Mitt Romney's Health-Care Mandate Problem

On the fifth anniversary of the enactment of sweeping health-care reforms in Massachusetts, Mitt Romney, the governor who signed them into law, has a problem.

It's not just that Democrats love to talk up those reforms as the underlying framework for the eventual federal health-care overhaul under Obama, thereby tying the GOP presidential aspirant to what conservatives call "Obamacare." Nor is it that Democrats so enjoy taunting Romney for making the reforms he now avoids mentioning, praising them in terms certain to raise the hackles of GOP primary voters. Take this example, from NECN.com in Boston:

The state of Massachusetts threw a birthday party Monday, complete with candles and a cake, for the fifth anniversary of the landmark universal healthcare law. State and healthcare officials gathered at the Dorchester House community health center in Boston to tout the success of the law....

Five years ago, a Democratic legislature passed the law and a Republican governor, Mitt Romney, signed it. Romney was invited to Monday's birthday celebration, but didn't attend, something the current governor doesn't understand.

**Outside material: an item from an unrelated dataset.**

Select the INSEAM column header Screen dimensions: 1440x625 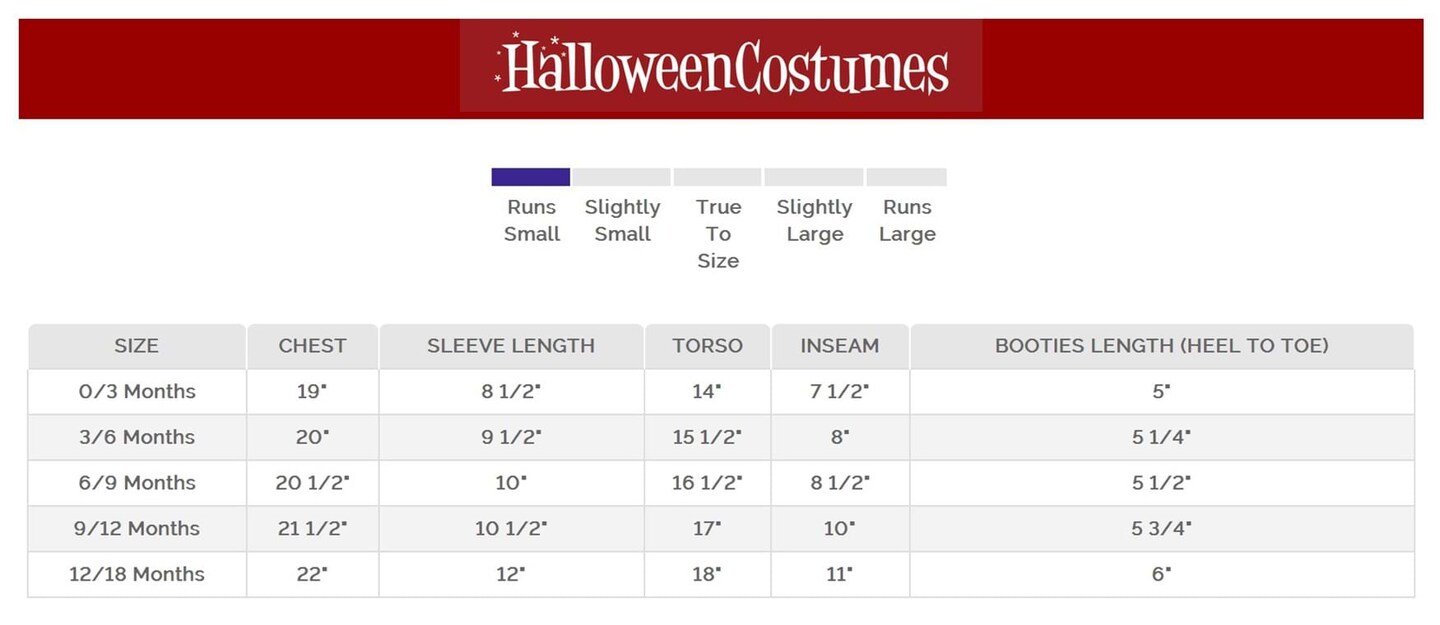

"I can't understand why anybody who was so central to moving a transformative piece of legislation like this wouldn't be proud of it," said Governor Deval Patrick, (D) Massachusetts.

Or this thank you video, from the Massachusetts Democrats, timed to the anniversary:
The real problem for Romney is that it would be political malpractice if his GOP primary opponents did not take video clips like the below, released in March 2010 by the Democratic National Committee, and turn them into campaign ads. Pay attention in particular to Romney's remarks (at the 0:44 mark) at the January 2008 ABC News-Facebook-WMUR Republican presidential primary candidate debate in New Hampshire.

"I like mandates. The mandates work... Let me tell you what kind of mandates I like, Fred," Romney said, addressing former senator Fred Thompson (R-Tenn.) at the debate.

"Here's my view: if somebody, if somebody can afford insurance and decides not to buy it and then they get sick they ought to pay their own way... If you can afford to buy insurance, then buy it. You don't have to, if you don't want to buy it. But then you gotta to put enough money aside that you can pay your own way," Romney said.

It used to be that making the conservative case for health-care reform involved talking about "personal responsibility" versus "free riders"; today, apparently (and according to Paul Ryan's budget plan), it's about ending Medicare as a fee-for-service program and turning it into a subsidy for older people to buy private insurance.

An even bigger problem for Romney looms with the Supreme Court ruling on the individual mandate question, expected early next year. If it is ruled unconstitutional in mid-February or earlier, it is very difficult to see how Romney survives the politics of that during the heat of the Iowa-New Hampshire-South Carolina period of the primary season, even if the legal argument against an individual mandate to purchase health insurance by the federal government is not directly applicable to whether or not an individual state can implement such a mandate.